FROM: email address sometimes wrong

We have Gitlab-CE omnibus version 8.9.11 installed, and users are authenticated via LDAP. We are having issues where people’s email contacts are being corrupted by the Gitlab email ‘from’ address.

Our configuration has:

gitlab_rails[‘gitlab_email_display_name’] = ‘Gitlab Support Team’
gitlab_rails[‘gitlab_email_from’] = ‘gitlab_support_team_group@example.com’

People are receiving emails from gitlab, such as comments on merge requests, where the FROM: address is the commenting user’s name (not the configured display name) but the ‘gitlab_email_from’ configuration email address (not the user’s email address from LDAP). This is a big problem, as confidential emails end up being sent to our group.

Our configuration hasn’t changed in a long time. We did upgrade to 8.9.11 late last year, and we did migrate to a new server a couple months ago, but the configuration of ‘gitlab_email_*’ settings hasn’t changed.

This is a rather urgent problem. If anyone has any suggestions, please don’t hesitate to reply.

Did you found a solution?
Have you created an issue (bug report)? I could not find a suitable bug report at: Issues · GitLab.org / GitLab FOSS · GitLab

I could not find another suitable configuration option at:
https://gitlab.com/gitlab-org/omnibus-gitlab/raw/master/files/gitlab-config-template/gitlab.rb.template

Maybe it is feature for paid subscriptions? I am guessing because of comments in:
https://docs.gitlab.com/ee/tools/email.html


I have the same issue with a this setup:

  • using CentOS 7 x86_64
  • started with GitLab-CE 10.0.3 omnibus installation and updated it (now running 11.0.3)
  • connection to Active Directory for LDAP user account access
  • using on-premise SMTP server to send email (SMTP settings | GitLab)

The problem is easily reproducible. Enable “User Settings – Notifications – Receive notifications about your own activity” and comment on your own commits.

In the following text I replace my display name with MYNAME.
The word WRONG@EMAIL.ADDRESS is the email address set in /etc/gitlab/gitlab.rb with these options:

gitlab_rails[‘gitlab_email_from’] = ‘WRONG@EMAIL.ADDRESS’
gitlab_rails[‘gitlab_email_reply_to’] = ‘WRONG@EMAIL.ADDRESS’

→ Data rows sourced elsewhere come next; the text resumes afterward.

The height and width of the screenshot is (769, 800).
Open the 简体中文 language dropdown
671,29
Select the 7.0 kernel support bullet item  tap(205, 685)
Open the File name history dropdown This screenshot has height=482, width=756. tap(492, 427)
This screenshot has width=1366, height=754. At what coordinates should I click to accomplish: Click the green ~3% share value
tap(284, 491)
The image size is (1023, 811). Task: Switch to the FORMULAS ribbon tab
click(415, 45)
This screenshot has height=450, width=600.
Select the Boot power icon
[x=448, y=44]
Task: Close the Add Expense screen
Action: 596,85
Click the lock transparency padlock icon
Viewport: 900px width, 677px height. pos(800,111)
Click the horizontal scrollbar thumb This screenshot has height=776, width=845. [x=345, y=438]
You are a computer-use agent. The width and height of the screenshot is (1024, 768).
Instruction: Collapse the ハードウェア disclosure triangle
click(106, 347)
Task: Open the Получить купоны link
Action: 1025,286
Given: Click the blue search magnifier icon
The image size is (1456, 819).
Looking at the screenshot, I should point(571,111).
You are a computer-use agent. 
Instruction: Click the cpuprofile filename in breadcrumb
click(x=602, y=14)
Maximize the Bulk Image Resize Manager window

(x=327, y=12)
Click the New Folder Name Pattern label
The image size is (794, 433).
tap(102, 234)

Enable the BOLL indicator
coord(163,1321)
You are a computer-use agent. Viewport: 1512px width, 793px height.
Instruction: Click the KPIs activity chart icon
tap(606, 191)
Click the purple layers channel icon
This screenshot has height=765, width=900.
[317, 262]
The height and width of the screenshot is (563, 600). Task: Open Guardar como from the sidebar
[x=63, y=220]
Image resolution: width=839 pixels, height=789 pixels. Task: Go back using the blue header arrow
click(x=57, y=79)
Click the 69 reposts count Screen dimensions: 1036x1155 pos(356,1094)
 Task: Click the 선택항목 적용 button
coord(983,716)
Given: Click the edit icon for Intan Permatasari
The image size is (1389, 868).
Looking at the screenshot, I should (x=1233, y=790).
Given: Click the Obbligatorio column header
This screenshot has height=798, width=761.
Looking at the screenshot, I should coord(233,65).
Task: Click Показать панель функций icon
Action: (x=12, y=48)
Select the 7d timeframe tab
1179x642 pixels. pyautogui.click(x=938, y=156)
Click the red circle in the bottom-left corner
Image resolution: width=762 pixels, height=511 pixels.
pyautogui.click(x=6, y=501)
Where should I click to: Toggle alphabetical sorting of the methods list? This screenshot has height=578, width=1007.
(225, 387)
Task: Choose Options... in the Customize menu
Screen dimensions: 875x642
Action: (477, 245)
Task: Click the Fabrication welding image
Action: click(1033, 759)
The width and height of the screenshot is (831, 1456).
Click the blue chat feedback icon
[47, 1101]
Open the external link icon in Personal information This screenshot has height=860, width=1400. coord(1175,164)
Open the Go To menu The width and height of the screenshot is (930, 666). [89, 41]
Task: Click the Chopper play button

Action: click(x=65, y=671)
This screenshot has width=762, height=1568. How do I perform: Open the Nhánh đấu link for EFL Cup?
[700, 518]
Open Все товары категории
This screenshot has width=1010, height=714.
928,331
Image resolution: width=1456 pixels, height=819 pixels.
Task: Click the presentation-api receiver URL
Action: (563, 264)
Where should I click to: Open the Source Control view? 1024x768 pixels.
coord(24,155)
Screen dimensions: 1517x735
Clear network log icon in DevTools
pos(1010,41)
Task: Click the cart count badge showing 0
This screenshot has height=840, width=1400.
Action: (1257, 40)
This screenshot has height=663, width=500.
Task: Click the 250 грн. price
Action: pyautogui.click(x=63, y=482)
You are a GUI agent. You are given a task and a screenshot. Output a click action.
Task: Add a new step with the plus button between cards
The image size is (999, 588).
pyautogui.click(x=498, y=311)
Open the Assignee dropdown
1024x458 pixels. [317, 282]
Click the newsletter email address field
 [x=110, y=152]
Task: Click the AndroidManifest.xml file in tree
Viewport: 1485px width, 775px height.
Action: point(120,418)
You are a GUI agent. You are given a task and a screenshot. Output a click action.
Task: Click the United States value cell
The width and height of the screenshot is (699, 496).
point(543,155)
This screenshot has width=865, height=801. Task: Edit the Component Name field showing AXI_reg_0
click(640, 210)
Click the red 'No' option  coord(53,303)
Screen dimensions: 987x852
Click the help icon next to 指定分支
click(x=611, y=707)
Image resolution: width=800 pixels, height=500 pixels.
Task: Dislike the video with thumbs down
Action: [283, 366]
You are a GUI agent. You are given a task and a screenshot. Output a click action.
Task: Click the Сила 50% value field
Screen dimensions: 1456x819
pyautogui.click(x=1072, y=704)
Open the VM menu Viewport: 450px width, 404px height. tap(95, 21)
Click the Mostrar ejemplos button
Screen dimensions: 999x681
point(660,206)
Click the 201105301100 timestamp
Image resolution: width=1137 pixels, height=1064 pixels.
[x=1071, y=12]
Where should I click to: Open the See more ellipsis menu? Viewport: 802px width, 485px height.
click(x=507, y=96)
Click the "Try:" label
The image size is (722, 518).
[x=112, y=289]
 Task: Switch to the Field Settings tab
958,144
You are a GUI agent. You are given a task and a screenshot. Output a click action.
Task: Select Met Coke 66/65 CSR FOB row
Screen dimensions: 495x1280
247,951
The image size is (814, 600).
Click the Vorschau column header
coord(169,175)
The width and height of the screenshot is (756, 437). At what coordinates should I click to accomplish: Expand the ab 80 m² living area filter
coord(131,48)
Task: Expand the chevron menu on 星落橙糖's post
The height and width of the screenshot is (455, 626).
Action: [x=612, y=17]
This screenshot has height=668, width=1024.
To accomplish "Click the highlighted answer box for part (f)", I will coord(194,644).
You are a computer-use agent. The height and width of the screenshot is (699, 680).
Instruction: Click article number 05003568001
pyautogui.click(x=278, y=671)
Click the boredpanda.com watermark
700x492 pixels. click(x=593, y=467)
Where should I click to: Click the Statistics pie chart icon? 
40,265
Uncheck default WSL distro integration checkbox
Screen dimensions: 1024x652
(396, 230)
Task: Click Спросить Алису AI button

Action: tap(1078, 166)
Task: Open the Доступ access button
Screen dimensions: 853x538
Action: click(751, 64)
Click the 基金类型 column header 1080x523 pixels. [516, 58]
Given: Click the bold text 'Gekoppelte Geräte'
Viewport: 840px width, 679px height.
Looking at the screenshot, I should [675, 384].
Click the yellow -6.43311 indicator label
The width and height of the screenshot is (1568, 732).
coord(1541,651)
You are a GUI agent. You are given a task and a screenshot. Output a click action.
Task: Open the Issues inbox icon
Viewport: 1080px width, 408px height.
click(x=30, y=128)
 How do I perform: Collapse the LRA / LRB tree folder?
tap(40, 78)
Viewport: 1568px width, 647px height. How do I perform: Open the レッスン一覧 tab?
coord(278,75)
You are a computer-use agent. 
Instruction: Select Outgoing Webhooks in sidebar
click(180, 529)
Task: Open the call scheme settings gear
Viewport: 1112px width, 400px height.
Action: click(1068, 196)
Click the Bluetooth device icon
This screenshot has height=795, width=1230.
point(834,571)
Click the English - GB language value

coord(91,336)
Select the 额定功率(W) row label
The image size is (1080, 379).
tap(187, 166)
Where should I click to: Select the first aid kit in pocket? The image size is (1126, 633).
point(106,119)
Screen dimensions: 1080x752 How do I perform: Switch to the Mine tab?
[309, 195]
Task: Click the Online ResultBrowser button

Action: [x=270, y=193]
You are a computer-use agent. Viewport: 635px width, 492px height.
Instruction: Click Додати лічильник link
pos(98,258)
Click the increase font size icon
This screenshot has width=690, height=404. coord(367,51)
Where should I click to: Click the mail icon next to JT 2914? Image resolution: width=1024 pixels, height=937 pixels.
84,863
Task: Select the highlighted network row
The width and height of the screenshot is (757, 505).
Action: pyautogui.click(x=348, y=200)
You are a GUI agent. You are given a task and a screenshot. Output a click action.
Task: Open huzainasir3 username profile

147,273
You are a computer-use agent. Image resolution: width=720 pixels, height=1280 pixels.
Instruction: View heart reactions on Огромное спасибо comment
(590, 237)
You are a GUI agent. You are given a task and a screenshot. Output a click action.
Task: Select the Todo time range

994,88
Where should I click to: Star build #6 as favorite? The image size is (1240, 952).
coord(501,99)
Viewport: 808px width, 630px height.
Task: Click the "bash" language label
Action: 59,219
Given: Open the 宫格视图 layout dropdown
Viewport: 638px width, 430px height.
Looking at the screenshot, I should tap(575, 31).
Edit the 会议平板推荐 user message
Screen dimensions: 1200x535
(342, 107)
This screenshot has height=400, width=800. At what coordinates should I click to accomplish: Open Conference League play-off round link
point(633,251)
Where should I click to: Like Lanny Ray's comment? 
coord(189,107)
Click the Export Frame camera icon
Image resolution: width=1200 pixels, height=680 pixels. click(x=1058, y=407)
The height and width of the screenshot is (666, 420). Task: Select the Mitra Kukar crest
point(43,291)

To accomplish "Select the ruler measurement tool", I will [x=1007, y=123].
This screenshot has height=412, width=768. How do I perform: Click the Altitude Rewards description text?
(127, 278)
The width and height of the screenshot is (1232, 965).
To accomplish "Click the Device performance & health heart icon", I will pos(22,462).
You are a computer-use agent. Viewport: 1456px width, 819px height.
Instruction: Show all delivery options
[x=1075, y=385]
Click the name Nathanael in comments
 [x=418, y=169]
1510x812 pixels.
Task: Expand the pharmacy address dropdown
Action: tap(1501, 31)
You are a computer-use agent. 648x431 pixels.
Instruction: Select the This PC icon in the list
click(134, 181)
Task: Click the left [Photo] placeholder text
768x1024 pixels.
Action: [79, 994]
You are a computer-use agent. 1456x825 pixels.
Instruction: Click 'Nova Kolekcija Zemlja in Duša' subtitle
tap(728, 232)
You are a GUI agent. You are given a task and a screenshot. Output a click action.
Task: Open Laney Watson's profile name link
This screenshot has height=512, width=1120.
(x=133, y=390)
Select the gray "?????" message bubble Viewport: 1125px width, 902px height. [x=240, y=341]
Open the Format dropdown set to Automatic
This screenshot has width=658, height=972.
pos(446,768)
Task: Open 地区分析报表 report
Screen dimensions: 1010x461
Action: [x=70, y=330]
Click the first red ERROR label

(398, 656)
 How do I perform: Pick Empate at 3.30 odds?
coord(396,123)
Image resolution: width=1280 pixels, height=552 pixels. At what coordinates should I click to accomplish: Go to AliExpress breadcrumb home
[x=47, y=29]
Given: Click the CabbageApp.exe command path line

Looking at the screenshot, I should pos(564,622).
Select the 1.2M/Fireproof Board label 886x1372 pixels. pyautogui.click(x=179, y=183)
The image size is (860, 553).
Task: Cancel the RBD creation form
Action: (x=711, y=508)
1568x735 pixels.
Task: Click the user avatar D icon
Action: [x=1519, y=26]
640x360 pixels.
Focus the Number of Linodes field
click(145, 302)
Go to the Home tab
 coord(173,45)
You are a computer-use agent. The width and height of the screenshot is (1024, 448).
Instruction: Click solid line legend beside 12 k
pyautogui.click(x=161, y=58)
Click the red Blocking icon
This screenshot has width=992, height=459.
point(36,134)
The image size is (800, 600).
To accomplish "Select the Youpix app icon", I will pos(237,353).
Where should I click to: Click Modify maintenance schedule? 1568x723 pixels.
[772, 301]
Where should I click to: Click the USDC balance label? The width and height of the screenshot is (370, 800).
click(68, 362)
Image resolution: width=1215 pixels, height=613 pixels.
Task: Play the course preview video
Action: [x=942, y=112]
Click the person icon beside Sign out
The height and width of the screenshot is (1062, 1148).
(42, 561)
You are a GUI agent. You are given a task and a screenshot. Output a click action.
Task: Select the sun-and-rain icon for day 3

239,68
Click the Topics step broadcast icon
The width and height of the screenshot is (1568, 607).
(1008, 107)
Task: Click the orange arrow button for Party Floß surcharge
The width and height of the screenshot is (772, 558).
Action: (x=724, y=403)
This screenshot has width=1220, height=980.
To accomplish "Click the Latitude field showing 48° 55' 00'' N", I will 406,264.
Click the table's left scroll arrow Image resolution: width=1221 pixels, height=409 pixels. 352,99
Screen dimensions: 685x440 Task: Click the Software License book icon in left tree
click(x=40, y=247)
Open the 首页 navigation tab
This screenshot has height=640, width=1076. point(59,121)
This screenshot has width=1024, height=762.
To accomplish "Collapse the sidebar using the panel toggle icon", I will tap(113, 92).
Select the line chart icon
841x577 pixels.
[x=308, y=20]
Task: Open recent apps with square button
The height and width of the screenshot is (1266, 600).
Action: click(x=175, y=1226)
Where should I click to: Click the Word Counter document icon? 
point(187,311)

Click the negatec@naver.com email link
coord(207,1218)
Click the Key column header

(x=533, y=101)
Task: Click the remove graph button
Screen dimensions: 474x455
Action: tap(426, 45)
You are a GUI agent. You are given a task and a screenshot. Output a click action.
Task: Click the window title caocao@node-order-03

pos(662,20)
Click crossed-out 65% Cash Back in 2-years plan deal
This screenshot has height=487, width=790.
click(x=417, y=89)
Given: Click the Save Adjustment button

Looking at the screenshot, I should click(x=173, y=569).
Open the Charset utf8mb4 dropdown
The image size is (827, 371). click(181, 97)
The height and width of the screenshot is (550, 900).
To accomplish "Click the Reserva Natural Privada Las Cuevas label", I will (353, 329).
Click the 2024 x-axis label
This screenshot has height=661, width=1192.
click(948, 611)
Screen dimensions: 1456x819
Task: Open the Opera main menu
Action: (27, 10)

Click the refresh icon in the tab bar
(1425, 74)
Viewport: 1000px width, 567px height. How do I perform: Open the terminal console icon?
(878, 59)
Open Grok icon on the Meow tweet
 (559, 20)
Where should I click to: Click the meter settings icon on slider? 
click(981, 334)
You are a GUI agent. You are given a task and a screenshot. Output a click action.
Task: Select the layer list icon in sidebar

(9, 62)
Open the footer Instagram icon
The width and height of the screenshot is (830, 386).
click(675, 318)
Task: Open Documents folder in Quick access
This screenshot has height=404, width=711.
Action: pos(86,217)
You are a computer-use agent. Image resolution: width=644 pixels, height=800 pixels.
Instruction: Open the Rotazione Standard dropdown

And CORRECT@EMAIL.ADDRESS is the email address stored in LDAP for my user account. In the user’s account information I can verify that GitLab retrieves the correct email address.

The header of a notification email looks like:

From: MYNAME WRONG@EMAIL.ADDRESS
Reply-To: GitLab WRONG@EMAIL.ADDRESS
To: CORRECT@EMAIL.ADDRESS

The correct email address is used for the TO field.

The main problem from my point of view:
REPLY-TO uses the wrong email address. It should use the email address of the user accessible in GitLab.

Another issue (but minor) is:
FROM should use the email address of the user.

Another minor issue:
REPLY-TO should use the correct display name of the user instead of “GitLab”.

After editing GitLab’s configuration file with sudo vim /etc/gitlab/gitlab.rb by prepanding these lines with “#”:

gitlab_rails[‘gitlab_email_from’] = ‘WRONG@EMAIL.ADDRESS’
gitlab_rails[‘gitlab_email_reply_to’] = ‘WRONG@EMAIL.ADDRESS’

and running sudo gitlab-ctl reconfigure GitLab does not use the correct value for REPLY-TO for user comments.
A notification email for a comment from me to my commit looks like:

From: MYNAME gitlab@EXTERNALDNSNAME
Reply-To: GitLab noreply@EXTERNALDNSNAME
To: CORRECT@EMAIL.ADDRESS

EXTERNALDNSNAME is the value of “external_url” in GitLab’s configuration file minus ‘https://’.

I did submit a ticket but it didn’t get me anywhere. https://gitlab.com/gitlab-org/gitlab-ee/issues/3152

We also have this problem. And it’s really annoying because the users sometimes think that they reply to their colleague, while it actually goes into a Gitlab box.